■ Documento fuente:
----------

Análisis de Bayonetta 1+2
Fly me to the moon.
Minutos antes de que comience la carnicería, un breve redoble de batería da paso a un furioso rock and roll interpretado por tres chicas con los pies descalzos. No es una escena típica de una película de samuráis, pero quizá lo sea menos su conclusión, esa en la que dos katanas se cruzan al compás de una guitarra flamenca, una línea roja cruza la nieve y alguien cae de rodillas, pidiendo disculpas por haber subestimado al rival. Es, desde su inicio a su conclusión, una secuencia atípica, desobediente, un baño de sangre y de referencias que aturde por su violencia pero maravilla por su libertad. Hay cámaras lentas, zooms, encuadres salvajes y chorros de sangre que no desentonarían en una producción de la Troma, y a nadie le importa lo más mínimo mantener una coherencia interna; hay humor cuando no toca, y fragmentos de blanco y negro, y ceremoniosas sentencias leídas en japonés que preceden a unos azotes y una secuencia de lucha en dos dimensiones. Un clásico del soul comienza a sonar mientras la hoja rebana brazos y piernas, y el único motivo es que queda bien: es todo estilo, forma, impacto y color. Son ochenta y ocho trajes negros contra un torbellino amarillo.
No es difícil adivinar la película, y huelga decir que no estoy hablando de Bayonetta. El asunto, sin embargo, es que podría hacerlo: tampoco es especialmente común enfrentarse a unos cuantos enviados del cielo al ritmo de Frank Sinatra ni disparar salvas de balas que formen un corazón.

----------

■ Qué hacer: Extrae literalmente del análisis de Bayonetta 1+2 todo el fragmento que va desde "No es difícil" hasta "formen un corazón.", ambos incluidos.

----------

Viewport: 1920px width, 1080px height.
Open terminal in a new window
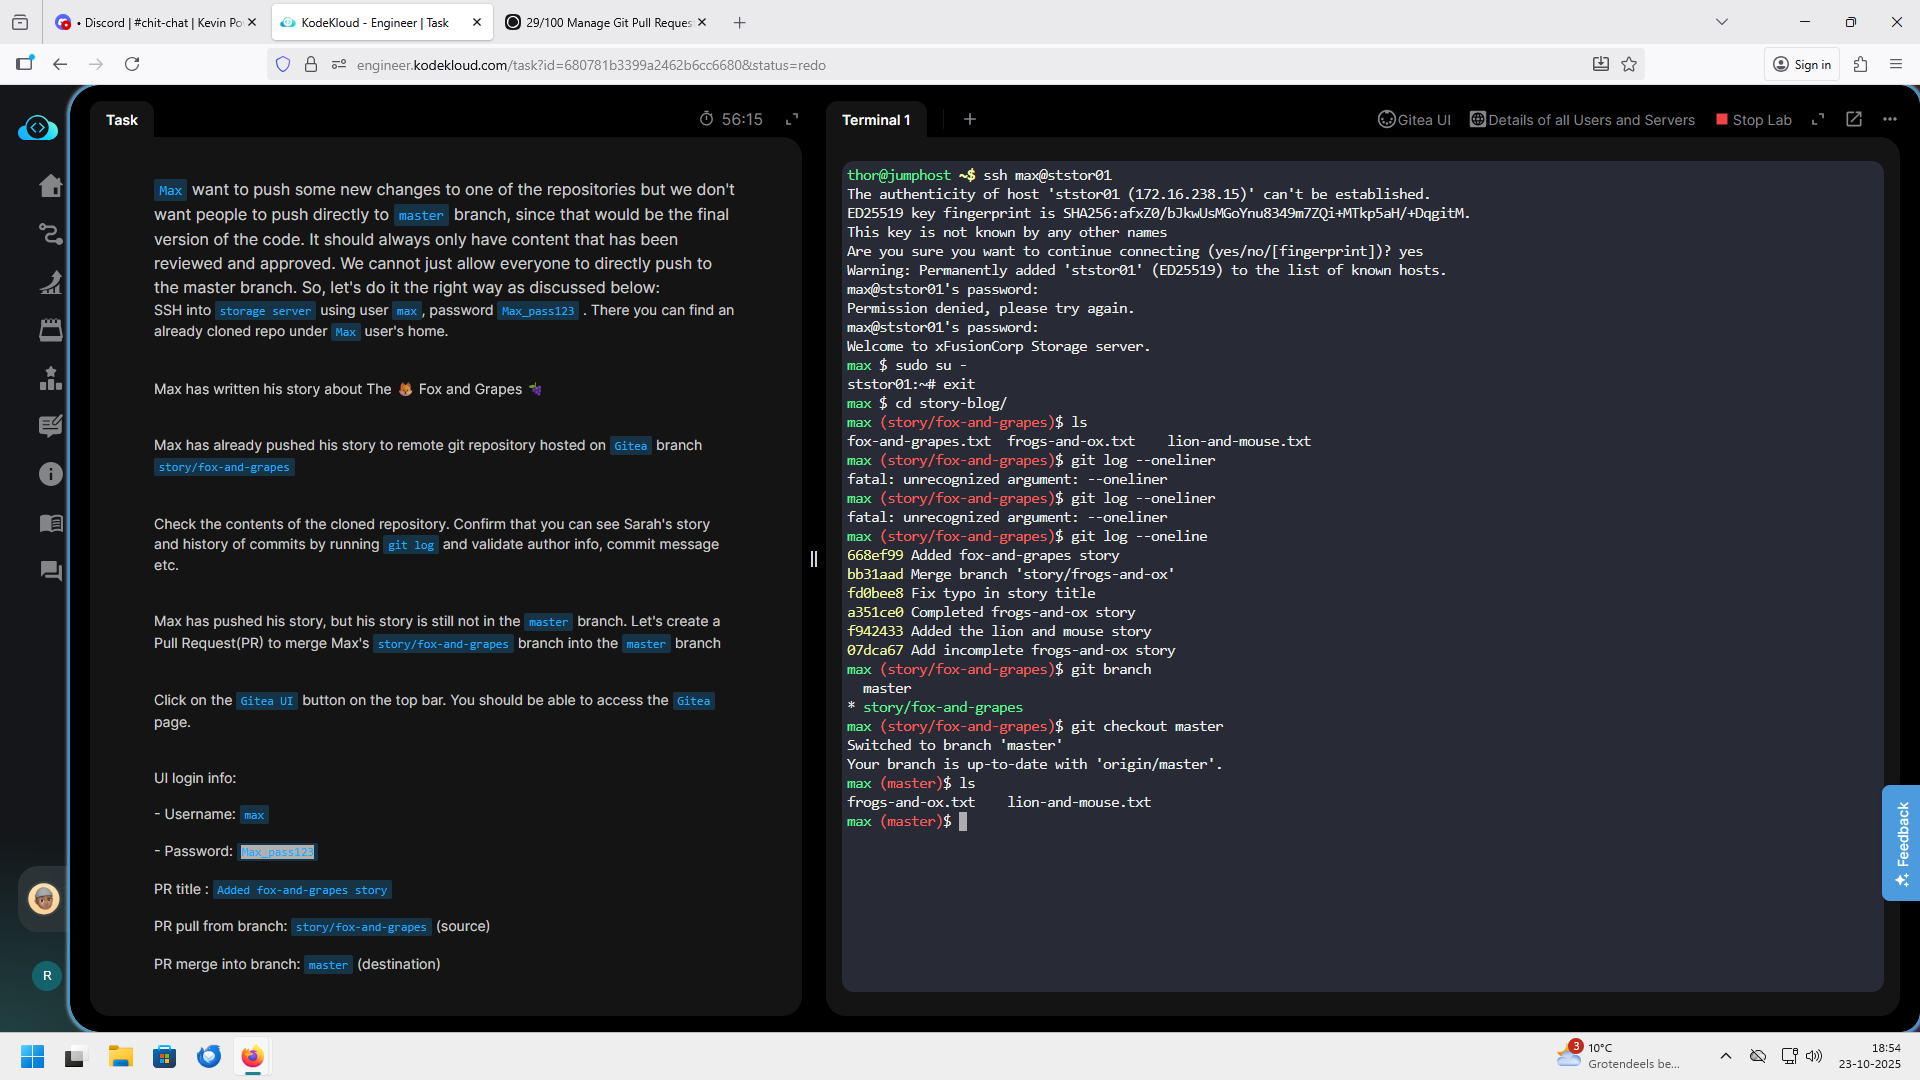(1854, 120)
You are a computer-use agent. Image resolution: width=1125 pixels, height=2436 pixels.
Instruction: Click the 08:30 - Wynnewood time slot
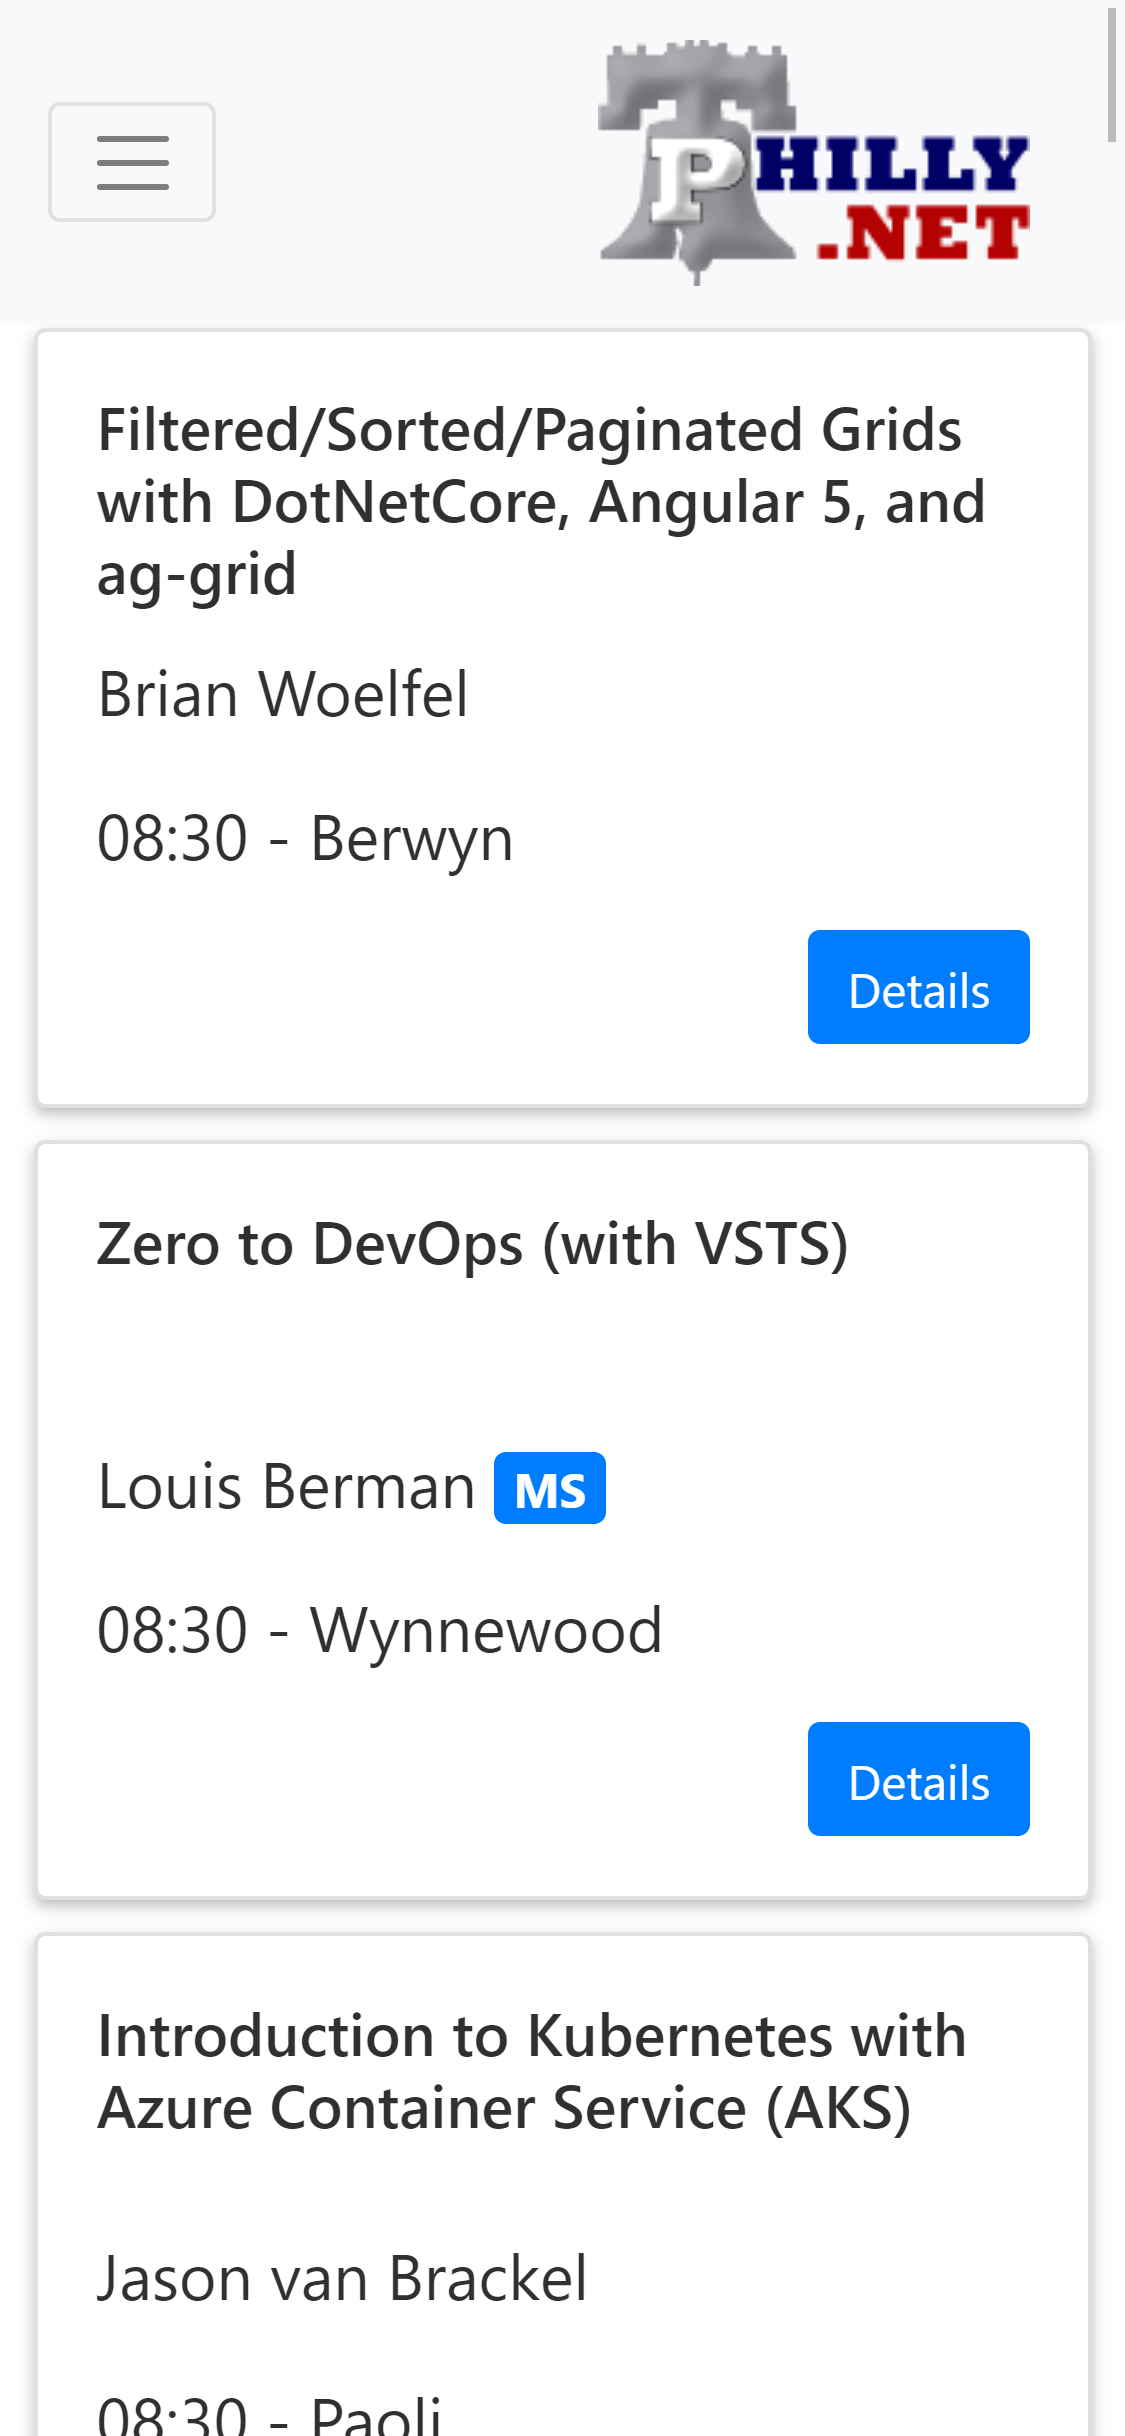click(x=380, y=1630)
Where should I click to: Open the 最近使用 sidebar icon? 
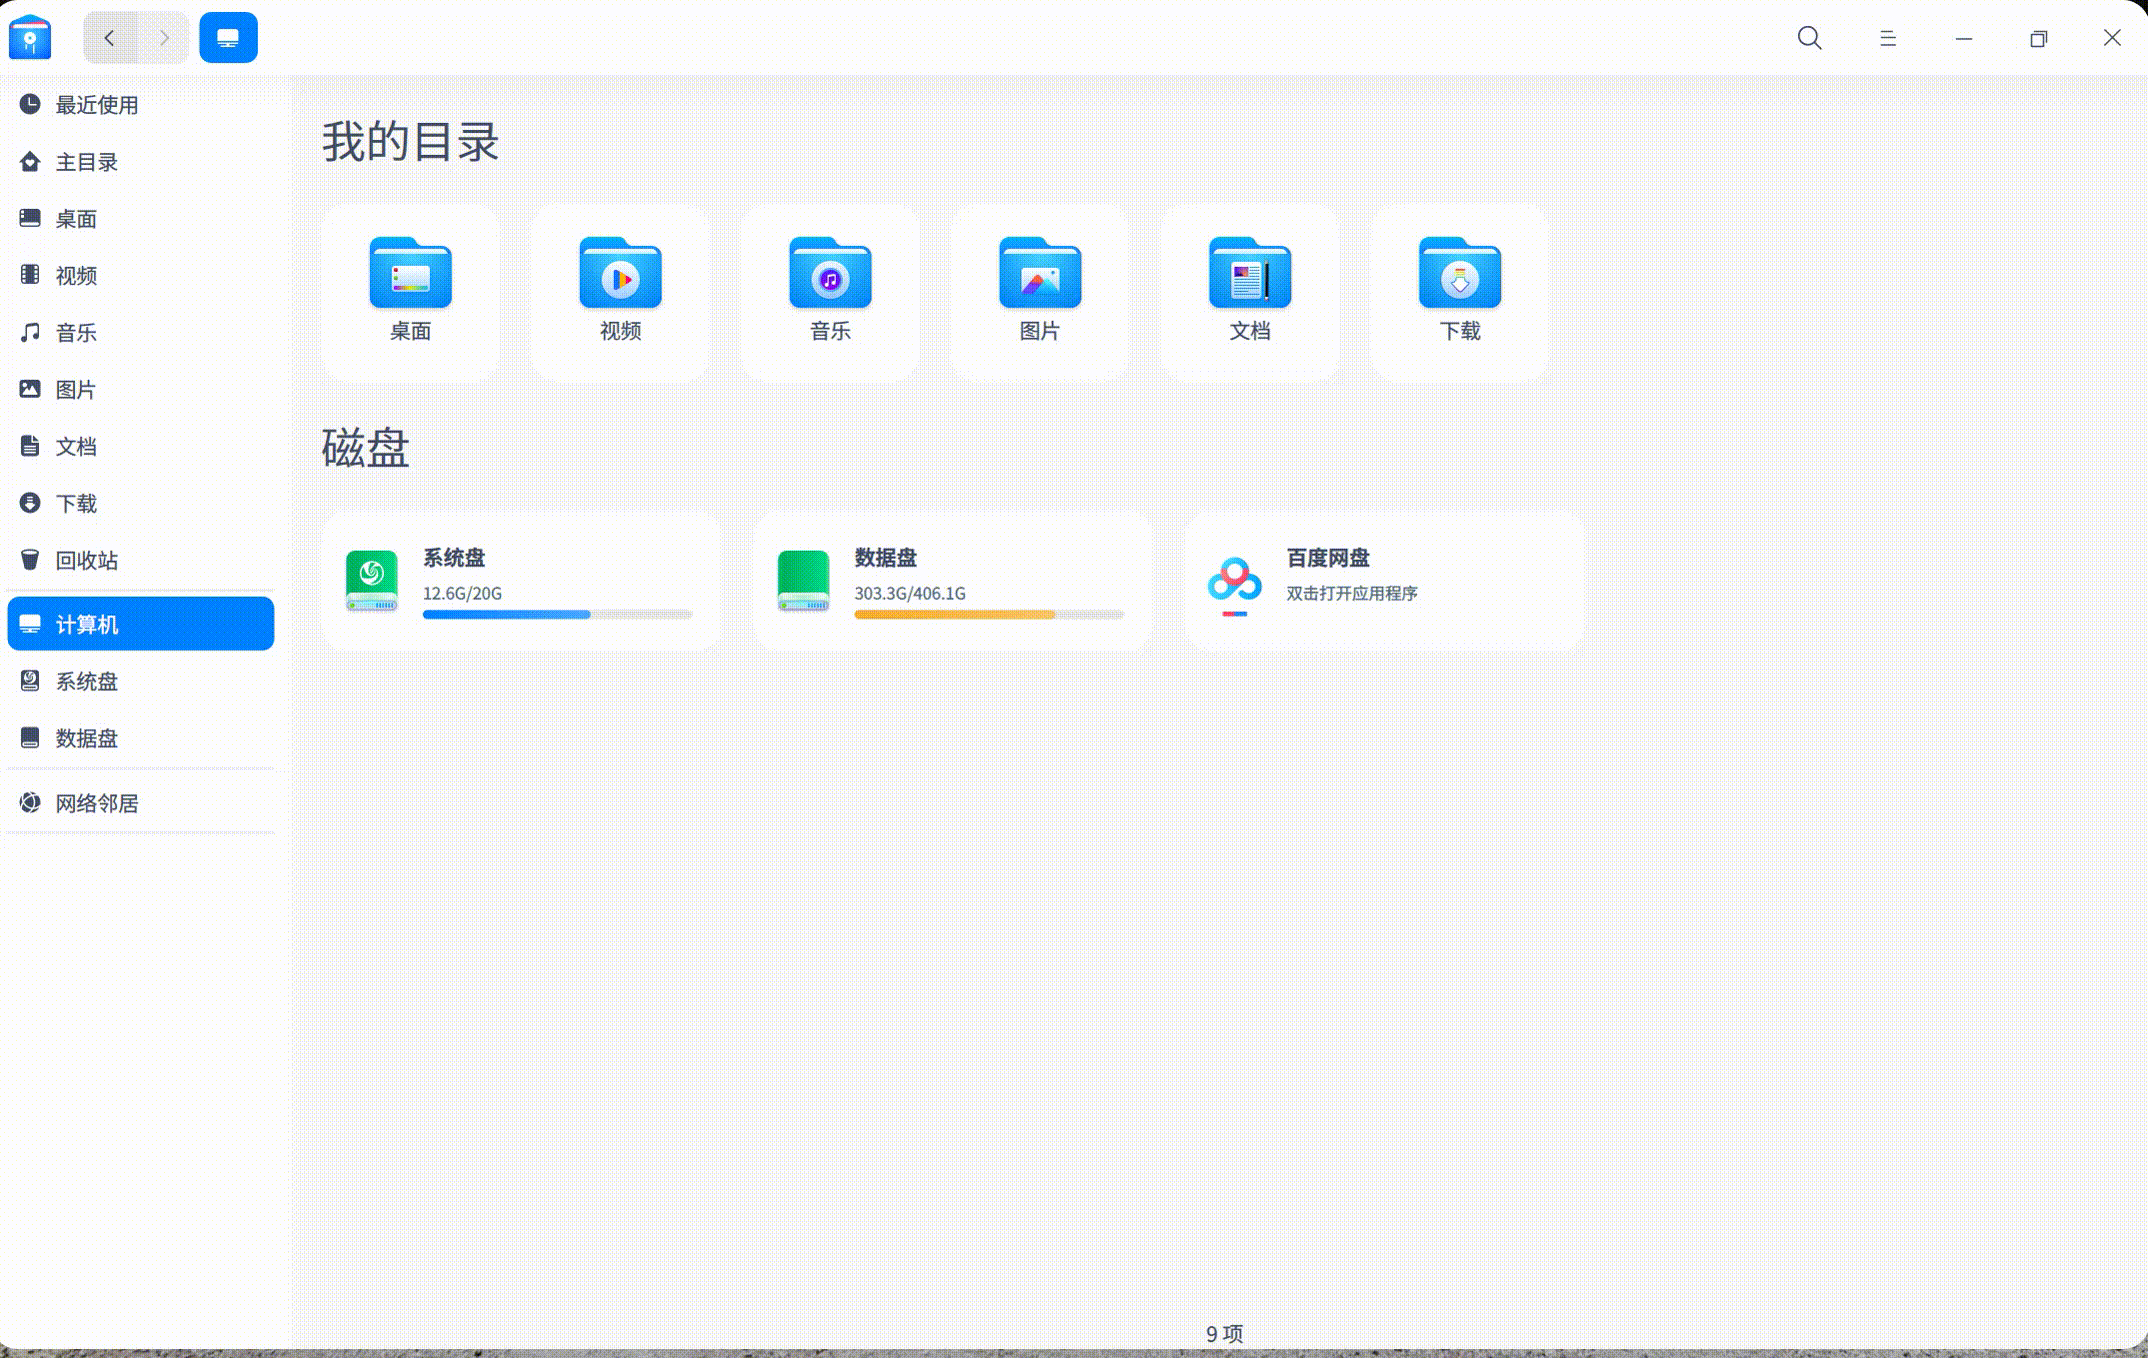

----------

■ Resultado:
No es difícil adivinar la película, y huelga decir que no estoy hablando de Bayonetta. El asunto, sin embargo, es que podría hacerlo: tampoco es especialmente común enfrentarse a unos cuantos enviados del cielo al ritmo de Frank Sinatra ni disparar salvas de balas que formen un corazón.